Walking on the Moon

Fourteen years ago tonight, I was nine months pregnant. Getting ready to go to sleep, I suddenly felt my water break. Contractions quickly followed.

A trip to the hospital, many hours and a c-section later, my son, Ross Gerard Bichler Kaplan, came into the world. I had no idea how much he would change my life.

Parenting is always life-changing and always involves a learning curve, but because of my son’s autism, diagnosed when he was three, I suspect that our learning curve has been steeper than most.

Despite the clever and well-meaning anecdotes that are often dispensed to parents of children with special needs, parenting an autistic child is less like visiting Holland when you had planned to go to France, and much more like taking a trip to the moon when you had planned to stay on earth. Your sense of normal gravity is forever altered.

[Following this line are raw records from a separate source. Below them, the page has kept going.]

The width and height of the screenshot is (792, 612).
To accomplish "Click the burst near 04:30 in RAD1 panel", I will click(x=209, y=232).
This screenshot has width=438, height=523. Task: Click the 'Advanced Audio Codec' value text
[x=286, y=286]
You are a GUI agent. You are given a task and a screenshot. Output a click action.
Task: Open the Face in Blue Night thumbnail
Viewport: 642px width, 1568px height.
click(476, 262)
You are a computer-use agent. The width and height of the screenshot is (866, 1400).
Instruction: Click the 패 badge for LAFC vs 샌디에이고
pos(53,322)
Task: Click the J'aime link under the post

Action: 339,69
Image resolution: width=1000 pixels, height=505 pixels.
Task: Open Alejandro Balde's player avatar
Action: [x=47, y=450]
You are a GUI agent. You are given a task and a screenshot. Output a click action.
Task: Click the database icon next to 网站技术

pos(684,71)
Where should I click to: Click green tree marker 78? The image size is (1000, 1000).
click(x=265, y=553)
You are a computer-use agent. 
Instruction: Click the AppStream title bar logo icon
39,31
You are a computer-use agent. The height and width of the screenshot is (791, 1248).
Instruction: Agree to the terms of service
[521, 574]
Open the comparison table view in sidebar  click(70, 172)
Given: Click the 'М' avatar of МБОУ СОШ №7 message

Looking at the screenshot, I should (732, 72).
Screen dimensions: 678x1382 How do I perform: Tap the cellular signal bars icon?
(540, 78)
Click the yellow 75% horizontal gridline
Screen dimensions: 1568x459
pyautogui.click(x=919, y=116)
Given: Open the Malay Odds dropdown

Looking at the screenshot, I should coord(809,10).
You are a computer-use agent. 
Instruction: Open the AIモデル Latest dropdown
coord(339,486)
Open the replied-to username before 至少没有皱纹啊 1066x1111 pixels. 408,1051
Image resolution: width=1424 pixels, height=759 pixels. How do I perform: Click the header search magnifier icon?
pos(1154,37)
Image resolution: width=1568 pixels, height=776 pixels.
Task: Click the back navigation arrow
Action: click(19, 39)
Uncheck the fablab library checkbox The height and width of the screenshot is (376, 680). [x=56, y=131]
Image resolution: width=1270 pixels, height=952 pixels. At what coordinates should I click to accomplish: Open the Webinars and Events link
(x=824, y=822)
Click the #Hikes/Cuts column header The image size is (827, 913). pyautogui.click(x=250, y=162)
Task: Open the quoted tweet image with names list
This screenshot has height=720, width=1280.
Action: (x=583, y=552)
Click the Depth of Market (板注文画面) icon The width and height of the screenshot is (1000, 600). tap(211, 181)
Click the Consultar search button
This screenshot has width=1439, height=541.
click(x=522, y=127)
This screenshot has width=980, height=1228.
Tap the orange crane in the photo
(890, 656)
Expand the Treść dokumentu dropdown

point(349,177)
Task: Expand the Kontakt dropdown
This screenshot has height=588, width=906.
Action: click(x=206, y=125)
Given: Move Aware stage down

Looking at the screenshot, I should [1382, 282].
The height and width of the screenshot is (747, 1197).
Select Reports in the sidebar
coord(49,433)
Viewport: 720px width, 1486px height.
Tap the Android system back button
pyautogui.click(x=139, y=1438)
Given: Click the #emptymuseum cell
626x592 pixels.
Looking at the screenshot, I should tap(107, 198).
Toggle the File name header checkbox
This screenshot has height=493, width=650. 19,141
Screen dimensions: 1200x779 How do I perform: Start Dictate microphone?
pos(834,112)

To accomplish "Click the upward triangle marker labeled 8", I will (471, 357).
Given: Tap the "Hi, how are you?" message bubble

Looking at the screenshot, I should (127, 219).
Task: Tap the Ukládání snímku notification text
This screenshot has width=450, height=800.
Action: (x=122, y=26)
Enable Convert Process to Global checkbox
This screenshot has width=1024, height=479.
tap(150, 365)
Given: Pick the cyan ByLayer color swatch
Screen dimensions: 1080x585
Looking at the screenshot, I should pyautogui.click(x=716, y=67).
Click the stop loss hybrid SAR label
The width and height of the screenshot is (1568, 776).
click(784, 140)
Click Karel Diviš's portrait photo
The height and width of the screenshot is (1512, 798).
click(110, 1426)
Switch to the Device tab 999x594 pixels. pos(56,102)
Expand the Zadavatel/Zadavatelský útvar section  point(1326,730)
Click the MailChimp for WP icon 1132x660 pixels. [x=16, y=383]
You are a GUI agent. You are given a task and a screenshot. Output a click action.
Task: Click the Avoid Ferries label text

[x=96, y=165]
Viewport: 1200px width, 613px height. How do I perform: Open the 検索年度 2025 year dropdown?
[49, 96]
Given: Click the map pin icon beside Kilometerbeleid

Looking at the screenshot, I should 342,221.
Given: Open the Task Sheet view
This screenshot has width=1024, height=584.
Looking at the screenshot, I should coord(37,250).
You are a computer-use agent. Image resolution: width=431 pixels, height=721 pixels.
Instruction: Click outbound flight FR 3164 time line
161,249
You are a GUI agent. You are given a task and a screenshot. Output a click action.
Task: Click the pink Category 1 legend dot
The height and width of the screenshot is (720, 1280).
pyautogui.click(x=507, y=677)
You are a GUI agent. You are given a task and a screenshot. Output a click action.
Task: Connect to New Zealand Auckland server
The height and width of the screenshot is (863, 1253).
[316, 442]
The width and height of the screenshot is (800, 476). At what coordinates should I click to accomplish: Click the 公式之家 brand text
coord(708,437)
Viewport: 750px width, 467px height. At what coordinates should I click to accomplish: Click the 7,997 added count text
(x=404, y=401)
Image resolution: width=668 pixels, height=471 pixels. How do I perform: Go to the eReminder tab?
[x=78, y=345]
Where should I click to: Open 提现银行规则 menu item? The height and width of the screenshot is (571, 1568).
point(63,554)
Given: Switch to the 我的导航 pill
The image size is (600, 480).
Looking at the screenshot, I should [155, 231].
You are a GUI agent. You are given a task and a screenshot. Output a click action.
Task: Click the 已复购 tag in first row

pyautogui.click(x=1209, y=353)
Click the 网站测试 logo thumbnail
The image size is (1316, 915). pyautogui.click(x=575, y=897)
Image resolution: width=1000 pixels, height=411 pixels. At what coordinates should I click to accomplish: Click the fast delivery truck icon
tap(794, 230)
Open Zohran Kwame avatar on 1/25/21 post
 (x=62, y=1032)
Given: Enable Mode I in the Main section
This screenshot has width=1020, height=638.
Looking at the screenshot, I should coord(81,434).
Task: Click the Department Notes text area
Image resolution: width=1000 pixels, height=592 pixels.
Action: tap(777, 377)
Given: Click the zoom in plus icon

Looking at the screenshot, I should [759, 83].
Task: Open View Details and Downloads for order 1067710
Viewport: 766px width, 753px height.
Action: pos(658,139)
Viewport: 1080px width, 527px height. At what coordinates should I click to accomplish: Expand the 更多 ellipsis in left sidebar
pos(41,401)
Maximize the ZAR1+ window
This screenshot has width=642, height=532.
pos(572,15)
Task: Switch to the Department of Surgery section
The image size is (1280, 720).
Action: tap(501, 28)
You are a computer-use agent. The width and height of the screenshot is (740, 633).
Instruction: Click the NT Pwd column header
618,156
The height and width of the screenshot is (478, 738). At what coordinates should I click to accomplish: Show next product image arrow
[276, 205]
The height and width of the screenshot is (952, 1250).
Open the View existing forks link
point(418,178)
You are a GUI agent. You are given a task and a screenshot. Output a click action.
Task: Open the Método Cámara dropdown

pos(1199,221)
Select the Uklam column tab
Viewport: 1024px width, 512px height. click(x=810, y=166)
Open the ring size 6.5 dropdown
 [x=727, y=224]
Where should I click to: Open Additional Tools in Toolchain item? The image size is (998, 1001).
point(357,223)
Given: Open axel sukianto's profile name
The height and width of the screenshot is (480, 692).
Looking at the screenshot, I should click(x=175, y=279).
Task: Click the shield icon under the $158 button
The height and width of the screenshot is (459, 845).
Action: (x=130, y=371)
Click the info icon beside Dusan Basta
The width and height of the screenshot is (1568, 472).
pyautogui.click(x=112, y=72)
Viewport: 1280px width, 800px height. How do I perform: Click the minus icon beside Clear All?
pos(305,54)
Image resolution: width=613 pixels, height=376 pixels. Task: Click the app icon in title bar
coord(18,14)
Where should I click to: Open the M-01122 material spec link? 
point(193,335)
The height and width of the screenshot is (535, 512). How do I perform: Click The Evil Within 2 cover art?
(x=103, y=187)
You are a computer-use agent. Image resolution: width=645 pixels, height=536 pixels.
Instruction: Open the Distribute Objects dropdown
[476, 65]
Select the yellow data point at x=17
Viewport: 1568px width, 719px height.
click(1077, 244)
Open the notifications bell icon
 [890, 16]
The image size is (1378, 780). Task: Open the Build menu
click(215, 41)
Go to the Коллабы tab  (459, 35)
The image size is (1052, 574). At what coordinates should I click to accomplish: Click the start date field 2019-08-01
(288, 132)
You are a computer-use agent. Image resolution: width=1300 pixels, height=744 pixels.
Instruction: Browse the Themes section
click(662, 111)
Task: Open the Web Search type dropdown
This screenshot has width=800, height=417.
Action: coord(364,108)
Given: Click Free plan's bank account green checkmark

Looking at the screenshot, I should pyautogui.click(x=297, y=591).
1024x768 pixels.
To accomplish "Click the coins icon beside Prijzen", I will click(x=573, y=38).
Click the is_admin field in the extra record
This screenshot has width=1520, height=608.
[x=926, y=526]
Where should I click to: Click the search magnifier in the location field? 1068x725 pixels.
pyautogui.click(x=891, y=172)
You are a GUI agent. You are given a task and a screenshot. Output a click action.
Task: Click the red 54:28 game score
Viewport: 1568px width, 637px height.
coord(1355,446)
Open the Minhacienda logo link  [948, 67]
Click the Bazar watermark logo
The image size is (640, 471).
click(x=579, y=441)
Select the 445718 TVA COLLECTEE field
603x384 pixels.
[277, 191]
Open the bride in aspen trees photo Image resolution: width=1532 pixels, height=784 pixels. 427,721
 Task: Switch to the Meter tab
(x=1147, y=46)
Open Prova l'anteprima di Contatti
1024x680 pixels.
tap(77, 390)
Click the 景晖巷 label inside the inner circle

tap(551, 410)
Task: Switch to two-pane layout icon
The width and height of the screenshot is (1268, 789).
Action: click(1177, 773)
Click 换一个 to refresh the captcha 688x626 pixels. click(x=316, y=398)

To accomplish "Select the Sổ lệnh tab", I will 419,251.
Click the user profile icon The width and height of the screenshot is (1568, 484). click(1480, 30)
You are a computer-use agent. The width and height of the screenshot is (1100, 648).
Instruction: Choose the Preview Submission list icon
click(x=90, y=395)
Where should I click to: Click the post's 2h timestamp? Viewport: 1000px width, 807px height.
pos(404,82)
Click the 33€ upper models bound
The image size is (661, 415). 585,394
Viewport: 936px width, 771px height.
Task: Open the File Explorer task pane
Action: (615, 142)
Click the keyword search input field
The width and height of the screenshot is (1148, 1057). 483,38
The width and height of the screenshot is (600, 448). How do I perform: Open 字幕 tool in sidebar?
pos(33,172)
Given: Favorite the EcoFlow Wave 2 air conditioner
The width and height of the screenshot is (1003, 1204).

Still, the moon is a wonderous place–far more interesting than either Holland or France, once you master the gravity and the trick of carrying your oxygen with you. And yet, even once you believe you know the terrain, it changes and will always change. You are always re-learning how to walk, how to breathe. How to keep breathing.

mom-ross-birthday1My little boy is now fourteen, taller than I am and sporting facial hair. He is a young man who still loves drawing pictures and watching Blue’s Clues with mom.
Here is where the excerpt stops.